::: TEXT EXTRACT :::

While the density of any scheme with a window guarantee can be trivially lower bounded by 1/w, all of the improved schemes discussed previously remained quite far from it for small values of k, suggesting that a density of 1/w could simply be unreachable in this region.

Marçais et al. (2018) established a first non-trivial lower bound for forward local schemes, that is, schemes that select a k‑mer only based on the content of the current window (local) and have an increasing sequence of selected positions (forward). This bound was then tightened by Groot Koerkamp & Pibiri (2024), and later refined as a near-tight lower bound by Kille et al. (2024): any forward local scheme must satisfy d \ge \frac{\left\lceil\frac{w + k}{w}\right\rceil}{w + k} The key insight behind this result is to consider cyclic strings of length exactly w + k: on such a cycle, the window guarantee forces at least \lceil(w+k)/w\rceil positions to be sampled, so the density per cycle is at least \lceil(w+k)/w\rceil/(w+k). Since the density of any forward scheme equals its average density over all such cycles, the bound follows.

Moreover, Kille et al. (2024) noted that this bound peaks at values k \equiv 1 \mod w and can be smoothed into a monotone version since the optimal density decreases with k²: d \ge \max\left( \frac{ \left\lceil\frac{w + k}{w}\right\rceil }{w+k}, \frac{ \left\lceil\frac{w + k^\prime}{w}\right\rceil }{w+k^\prime} \right) where k^\prime = k + ((1 - k) \bmod w) is the smallest integer \ge k such that k^\prime \equiv 1 \mod w. Figure 15.1 illustrates this lower bound along with the density of the schemes presented above.

Figure 15.1: Plot of the density of multiple minimizer schemes, along with the lower bound for forward local schemes from (Kille *et al.*, 2024).

::: DATA LINES :::

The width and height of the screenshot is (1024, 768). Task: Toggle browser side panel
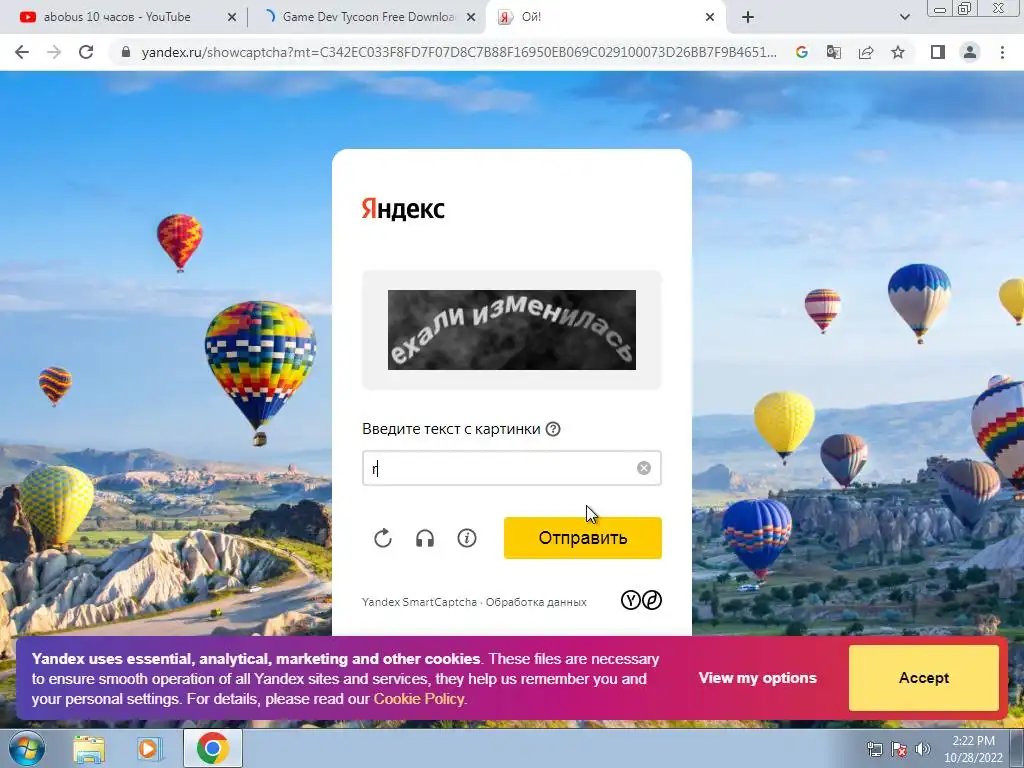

:::

§ **PROBLEM TO SOLVE**:
Copy out the passage of the text about minimizer density from "Moreover, Kille et" to "(Kille *et al.*, 2024).". Rely only on the text about minimizer density, not on the listing.

§ **FINISHED ANSWER**:
Moreover, Kille et al. (2024) noted that this bound peaks at values k \equiv 1 \mod w and can be smoothed into a monotone version since the optimal density decreases with k²: d \ge \max\left( \frac{ \left\lceil\frac{w + k}{w}\right\rceil }{w+k}, \frac{ \left\lceil\frac{w + k^\prime}{w}\right\rceil }{w+k^\prime} \right) where k^\prime = k + ((1 - k) \bmod w) is the smallest integer \ge k such that k^\prime \equiv 1 \mod w. Figure 15.1 illustrates this lower bound along with the density of the schemes presented above.

Figure 15.1: Plot of the density of multiple minimizer schemes, along with the lower bound for forward local schemes from (Kille *et al.*, 2024).